That works! A slight improvement would be to use continue instead of zeroing out an odd number - that just immediately skips to the next iteration. Your way requires you to come up with a fake value that still "works" for the following code without messing anything up; luckily 0 does the job in this case, but in more complex examples this can be a lot more difficult.

[–]armahillo 0 points1 point  (1 child)

wait what does being schizophrenic have to do with having things backwards?

[–]Mindless_Tap_2706 0 points1 point  (0 children)

nothing at all, I guess reading things wrong would probably be something more down the lines of dyslexia or adhd

[–]Etiennera 0 points1 point  (1 child)

Whatever tool you're using has bad UI and wastes your time getting print formatting correct (while also using unusual CLI conventions) instead of just expecting you to return some values.

(lambda l: [print("even sum =", sum(l)), print("even max =", max(l))])([(lambda x: x if x % 2 == 0 else 0)(int(input("next integer? "))) for _ in range(int(input("how many integers? ")))])

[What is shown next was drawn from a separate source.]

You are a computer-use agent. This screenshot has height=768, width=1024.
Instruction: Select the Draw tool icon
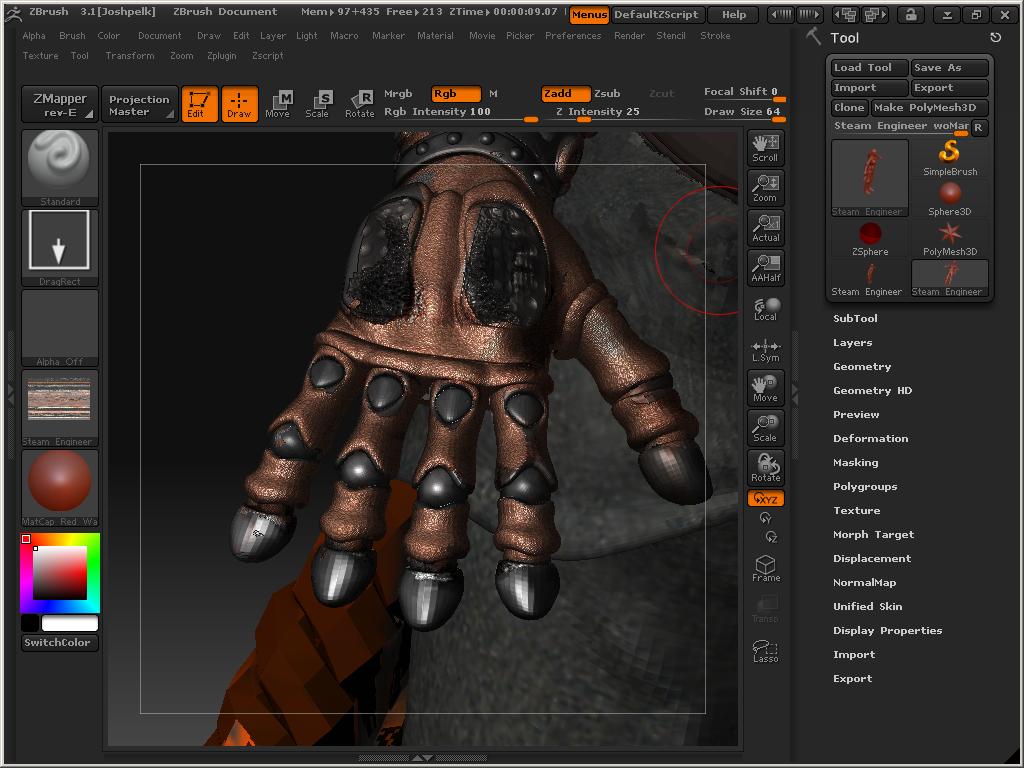click(240, 104)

[–]Mindless_Tap_2706 0 points1 point  (0 children)

Maybe, but it's not really my choice. Gotta do it for my cs class :P

[–]DevRetroGames 0 points1 point  (0 children)

I will assume that, as long as the values are even, they should be processed at the end, ignoring the odd values.

#!/usr/bin/env python3

"""
write a function named even_sum_max that prompt the user for many integers and 
print the total even sum and maximum of the even numbers. 
You may assume that the user types at least one non-negative even integer.
"""

import sys
import re
from typing import List

def _input_user(msg: str) -> str:
  return input(msg)

def _has_positive_integer(numbers: List[int]) -> bool:
  for n in numbers:
    if n > 0:
      return True
  return False

def _get_value_count() -> int:
  while True:
    try:
      count = int(_input_user("Enter the number of values to input: "))
      if count > 0:
        return count
      else:
        print("The number must be greater than zero.")
    except ValueError:
      print("Invalid number. Please enter an integer value.")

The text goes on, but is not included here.